The weather could become a military operation in itself?
They thought they could fight with weather warfare. General George C.
Kennedy, Commander of the Strategic Air Command Generals, thought that
if you can control the weather, you can control the world. There was a
weather modification race with the Russians, something like the missile
gap. When Sputnik went up, one of the early satellites that followed
was TIROS, which was a weather satellite. There was this notion of
weather spy satellites in the sky that could give one of the fighting
forces an advantage over the weather.
Apparently, the CIA did look into whether this was feasible in
monsoonal climates like Vietnam. They did some experiments in India
first, and then the Air Force flew some cloud-seeding missions over
Laos, Cambodia, and Vietnam to try to make it rain on the Ho Chi Minh
Trail, to stop infiltration by making it muddy. The Laotian government
wasn't even told that they were flying out of Laos with these
cloud-seeding things.
Jack Anderson, the syndicated columnist, found out about this, and his
story stimulated a congressional investigation that brought this to
light in 1973-74. The Russians jumped on the issue, and brought it to
the UN to really publicly embarrass the US. Ford agreed that the US
should sign this treaty banning environmental weapons of war. There was
a lot of environmental warfare that was covered by this treaty. Cloud
seeding wasn't the only problem.
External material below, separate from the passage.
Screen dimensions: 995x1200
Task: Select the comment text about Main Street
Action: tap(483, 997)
The US had used Agent Orange to
defoliate the jungle. There was the Rome Plow, diesel tractors or
bulldozers, that the "Jungle Eaters" used to clear the land. The US had
bombed the irrigation system of North Vietnam; that was considered war
against civilian food production.
Were the weather modification techniques also used for productive agricultural purposes?
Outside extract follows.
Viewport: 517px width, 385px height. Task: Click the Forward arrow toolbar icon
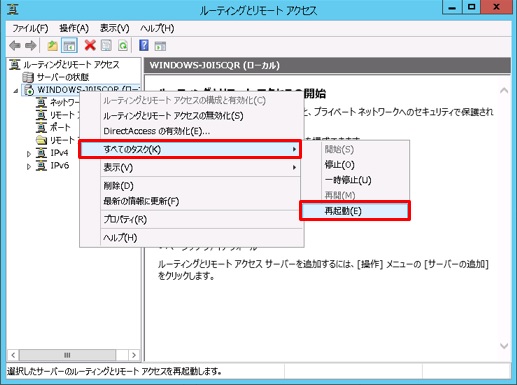pos(31,45)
Domestic cloud seeding got a boost in the 1940s. Lots of private
companies promised to deliver rain to farmers experiencing drought, or
increased snow pack for dry Western states in the mountains. There were
any number of private companies out there with little planes and little
silver iodide flares, trying to make it rain.
But the US military wanted to suppress as much domestic cloud seeding
as possible because they wanted to have the techniques for themselves.
Plus, they wanted to have a pure background of unmodified weather to do
their military experiments on, so they were very militant in trying to
slow down the domestic cloud seeding.
There must have been a lot of animosity between the farmers, the cloud seeders, and the military.
In my early days, I was on a project at the National Center for
Atmospheric Research in Leadville, Colorado. We were looking at how
storms work by flying around in a glider. We weren't cloud seeding at
all. One night we were called to the hangar because the glider had been
sabotaged by some disgruntled farmers who thought we were stealing
their rain. But the idea was that a glider doesn't have an engine, so
it wouldn't disturb the cloud. We would let the glider get sucked up
into a big thunderstorm that was building, and we would look at what
was inside.
You were inside the storm?
We were inside the storm, in a glider.
Was that frightening?
Yes. That's why I became a historian.
James Rodger Fleming is director and associate professor of science, technology, and society at Colby College in Waterville, Maine. He is the writer and editor of several works, including Meteorology in America, 1800–1870: Historical Perspectives on Climate Change.
Robin Veder is a historian and curator in Washington, DC. Her current projects include the histories of garden labor, genetic research, and bridges.